> **Objetivo 1**
Segundo a reportagem sobre Valdir, com quantas crianças a ONG Ação Social São Mateus trabalha no projeto Da Rua para a Vida Cidadã?
> **Objetivo 2**
Prossiga a reportagem sobre Valdir a partir do ponto em que ela termina.

> **Trecho fornecido**

▼

Valdir, 12, volta a dormir em sua casa

Em projeto de ONG de São Mateus, garoto deixa de pedir esmolas e passa a freqüentar a escola

DA REPORTAGEM LOCAL

O pai morreu numa chacina na frente de sua casa, na favela de Vila Flávia, em São Mateus, um dos bairros mais pobres de São Paulo. Já a mãe, grávida do oitavo filho, está desempregada e faz bicos como faxineira.
Com essa família desestruturada, o destino de Valdir*, 12, poderia ser semelhante ao de seu irmão mais velho, que cumpre medida socioeducativa por roubo. Ou do vizinho que mora do outro lado do fétido córrego que corta a favela, preso por tráfico.
Mas, desde janeiro, o garoto voltou a estudar e a dormir na casa da família. Está aos poucos trocando a esmola da rua pelo jogo de bola e as visitas à lan-house do bairro com os amigos.
Uma mudança de comportamento cujos méritos devem ser creditados em grande parte à ONG Ação Social São Mateus -uma das 350 entidades parceiras da prefeitura-, que trabalha com 130 crianças no projeto Da Rua para a Vida Cidadã.
Seus monitores vão às ruas em busca de um contato com as crianças. Com jogos e brincadeiras, tentam atraí-los para a sede da entidade, onde promovem leituras, sessões de vídeos e outras atividades educativas.
Lá, misturam-se garotos com discurso agressivo que moram literalmente na rua a outros que estão progressivamente voltando ao convívio familiar.

▲

> **Dados brutos**
▼

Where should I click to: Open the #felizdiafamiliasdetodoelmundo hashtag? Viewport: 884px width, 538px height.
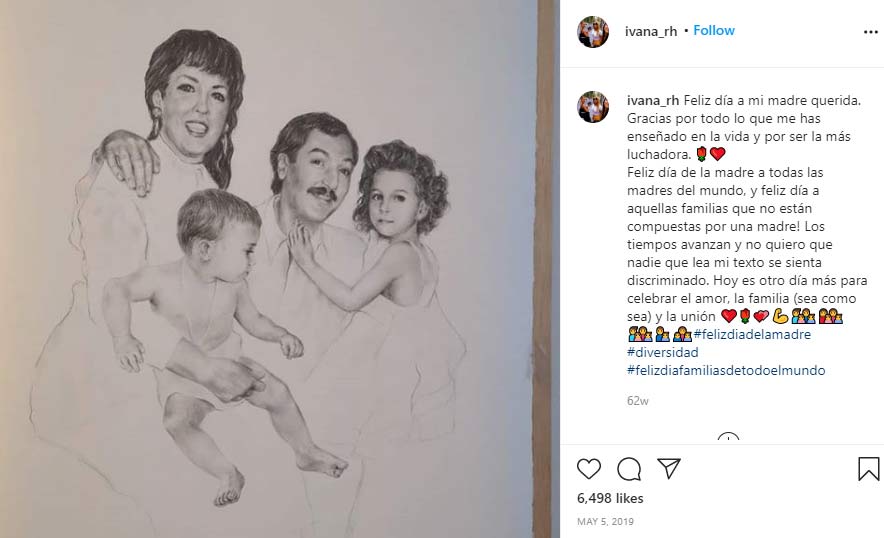pyautogui.click(x=727, y=370)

▲

> **Resposta correta 1**
Com 130 crianças.

> **Resposta correta 2**
Sintomático dessa dicotomia, um mural de desenhos produzidos por eles põe lado a lado cenas de cotidianos violentos (com armas e sangue) e aspirações tão simples como as de Valdir, que um dia quer ser um empregado assalariado -ele pintou com lápis de cor o funcionário recebendo o pagamento do patrão.
Se estivesse entre as 344 crianças do estudo realizado pela Prefeitura de São Paulo neste ano, o garoto teria passeado pelas estatísticas, pois já foi considerado um trabalhador de rua (como 53% desses garotos), uma criança sem vínculo familiar (como 16,5%) e mesmo independente (como 7,5% deles).
Em processo de reintegração, ele alterna comportamentos agressivos ("adoro aquele joguinho de computador em que o objetivo é roubar armas e matar policiais") com atitudes mais maduras ("tem uns moleques que falam grosso em ser bandidões, mas não vão ser nada na vida"). É, enfim, uma criança que voltou a sonhar. (FS)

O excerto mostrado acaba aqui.